0

I work in analyzing binary files, using Python. I have been using debuggers to do a dynamic analysis (i.e running the application and using breakpoints to get runtime execution). however, results can be improved if i can use some binary instrumentation fremework like PIN. The PIN is developed in C++ and provided as closed source (only dlls). We write something called PinTools do describe where and what we want to intercepts. I want to port PIN functionality into Python so that i continue using Python. I am aware of "ctypes" and boost-python.

My problem is: in order to use PIN, we write a pintool and run our bibnary executable with Pin and pintool (it is like running application with JIT). Now, I have no idea if I can use ctypes etc. to import PIN functions and use this python code for dynamically analyzing the binary. Can you please provide some suggestions or guidelines on how to proceed with this task.

So, in nut-n-shell, I want to create a Python interface (wrapper) to PIN framework.

Sanjay
  • 95
  • 2
  • 14
  • Does PIN produce output files? Are you trying to read those output files? Is that what you mean by "binary"? Binary-format output files from PIN? – S.Lott Dec 03 '10 at 12:05
  • @S.Lott: I think 'binary' here means compiled executables. – Thomas K Dec 03 '10 at 12:15
  • Yes, binary means compiled executables (e.g PE, ELF files). For example, let us say i have a executable abc.exe. if I want to analyze it dynamically, I will run it like this: C:\>pin --my_pintool abc.exe. Here pintool is a file that uses C++ language and calls functions defined in PIN dll and does instrumentation on-the-fly. on abc.exe at runtime. – Sanjay Dec 03 '10 at 13:14
  • In principle, ctypes lets you call functions from a dll. But I imagine it would need a fairly detailed knowledge of Pin, and their mailing list is probably the best place to ask about that. – Thomas K Dec 03 '10 at 13:37
  • @Thomas: Thank you. Yes, I am aware of ctypes. I also posted a mail in PIN list, but could not get something very concrete. But, PIN has got a good documentation available to know about functions. – Sanjay Dec 05 '10 at 09:12

2 Answers2

3

Check out the ProcessTap project. Appears to implement exactly what you are looking for: http://code.google.com/p/processtap/

0

I was thinking about this recently, while I haven't looked into it, I would approach the problem like this: write a pintool that, upon initialization, starts an embedded python interpreter and imports a python module. I'd look at using SWIG to generate bindings for all the PIN api calls you want to use. Then the pintool would call a hardcoded function in the imported python module that would issue calls to the api to register more functions and do whatever you want to do.

_Data shown_
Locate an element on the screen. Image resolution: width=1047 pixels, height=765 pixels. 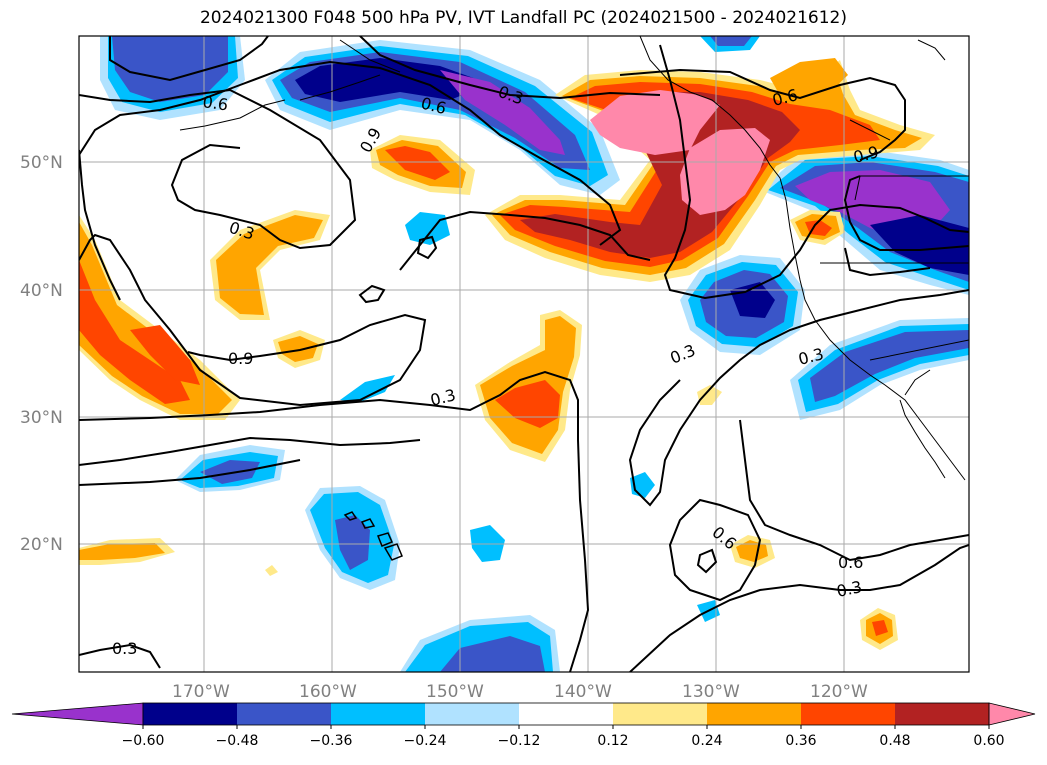
neg-blob-hawaii-blue is located at coordinates (352, 542).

_Work instruction_
In the forum thread above, copy everything from "I was thinking" down to "want to do.", and substitute "Cython" for "SWIG".

_Written solution_
I was thinking about this recently, while I haven't looked into it, I would approach the problem like this: write a pintool that, upon initialization, starts an embedded python interpreter and imports a python module. I'd look at using Cython to generate bindings for all the PIN api calls you want to use. Then the pintool would call a hardcoded function in the imported python module that would issue calls to the api to register more functions and do whatever you want to do.